Aufgabe 1:
Schreib den Text über die Campesinos von Bambamarca vollständig und Wort für Wort ab.

Ausgangstext:
Im Selbstverständnis der überlebenden Nachfahren der ursprünglichen Bevölkerung ist es von fundamentaler Bedeutung, eine Stimme zu haben und ihre Stimme erheben zu können. Dies ist für sie ein Zeichen ihrer Existenz als Volk und als Menschen. Ihre Stimme erheben heißt in ihrem eigenen Sprachgebrauch, sich nicht mit dem Unrecht und der Gewalt abfinden, sondern ihre Rechte als Menschen einfordern. Es bedeutet für sie ein Stück Menschwerdung. Den höchsten Ausdruck, den die Campesinos dafür gebrauchen ist: „Somos gente“ (Wir sind Leute, Menschen, wir sind wieder wer). Sie verbinden damit implizit Begriffe wie Menschenwürde, Gleichheit und Grundrechte für alle Menschen. Wenn sie ihre Stimme erheben, bedeutet es für sie auch, ihre Wurzeln als andine Menschen neu zu entdecken und ihre Zukunft als solche selbst gestalten zu wollen. Die Campesinos von Bambamarca haben ihre Stimme erhoben. Spätestens seit 1962, als Bischof Dammert und seine Mitarbeiter sich mit den Campesinos zusammen auf den Weg gemacht haben, haben die Campesinos ihre Sprache wiedergefunden und sich selbst als Menschen und Volk neu entdeckt.



[1] Anlässlich des Besuches von Johannes Paul II. 1986 in Peru schrieben ihm im Vorfeld peruanische Indios: „Wir Indios der Anden und Amerikas haben beschlossen, den Besuch von Johannes Paul II zu nutzen, um ihm seine Bibel zurückzugeben, denn sie hat uns in fünf Jahrhunderten weder Liebe noch Frieden noch Gerechtigkeit gebracht. Nehmen Sie bitte ihre Bibel wieder und geben Sie die Bibel unseren Unterdrückern zurück, denn diese bedürfen ihrer Moralvorschriften mehr als wir“. Dies hätten die Campesinos von Bambamarca auch so sagen können, doch sie geben die Bibel nicht zurück, sondern nehmen die Bibel „in ihre Mitte“ um sie nun mit ihren eigenen Augen zu entdecken und zu deuten.

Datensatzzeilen
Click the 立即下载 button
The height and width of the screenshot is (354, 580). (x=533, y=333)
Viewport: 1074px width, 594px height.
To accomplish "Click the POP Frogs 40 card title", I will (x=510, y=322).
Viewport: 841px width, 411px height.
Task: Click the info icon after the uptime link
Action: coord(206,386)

Aufgabe 2:
Nimm dir die Zeilen ab der Zeile mit „Viewport: 1074px width, 594px height.“ bis einschließlich zur letzten Zeile vor. Gib nur diese Zeilen noch einmal aus, setz dabei „card heading“ an die Stelle von „card title“ und lass alles andere gleich.

Lösung 1:
Im Selbstverständnis der überlebenden Nachfahren der ursprünglichen Bevölkerung ist es von fundamentaler Bedeutung, eine Stimme zu haben und ihre Stimme erheben zu können. Dies ist für sie ein Zeichen ihrer Existenz als Volk und als Menschen. Ihre Stimme erheben heißt in ihrem eigenen Sprachgebrauch, sich nicht mit dem Unrecht und der Gewalt abfinden, sondern ihre Rechte als Menschen einfordern. Es bedeutet für sie ein Stück Menschwerdung. Den höchsten Ausdruck, den die Campesinos dafür gebrauchen ist: „Somos gente“ (Wir sind Leute, Menschen, wir sind wieder wer). Sie verbinden damit implizit Begriffe wie Menschenwürde, Gleichheit und Grundrechte für alle Menschen. Wenn sie ihre Stimme erheben, bedeutet es für sie auch, ihre Wurzeln als andine Menschen neu zu entdecken und ihre Zukunft als solche selbst gestalten zu wollen. Die Campesinos von Bambamarca haben ihre Stimme erhoben. Spätestens seit 1962, als Bischof Dammert und seine Mitarbeiter sich mit den Campesinos zusammen auf den Weg gemacht haben, haben die Campesinos ihre Sprache wiedergefunden und sich selbst als Menschen und Volk neu entdeckt.



[1] Anlässlich des Besuches von Johannes Paul II. 1986 in Peru schrieben ihm im Vorfeld peruanische Indios: „Wir Indios der Anden und Amerikas haben beschlossen, den Besuch von Johannes Paul II zu nutzen, um ihm seine Bibel zurückzugeben, denn sie hat uns in fünf Jahrhunderten weder Liebe noch Frieden noch Gerechtigkeit gebracht. Nehmen Sie bitte ihre Bibel wieder und geben Sie die Bibel unseren Unterdrückern zurück, denn diese bedürfen ihrer Moralvorschriften mehr als wir“. Dies hätten die Campesinos von Bambamarca auch so sagen können, doch sie geben die Bibel nicht zurück, sondern nehmen die Bibel „in ihre Mitte“ um sie nun mit ihren eigenen Augen zu entdecken und zu deuten.

Lösung 2:
Viewport: 1074px width, 594px height.
To accomplish "Click the POP Frogs 40 card heading", I will (x=510, y=322).
Viewport: 841px width, 411px height.
Task: Click the info icon after the uptime link
Action: coord(206,386)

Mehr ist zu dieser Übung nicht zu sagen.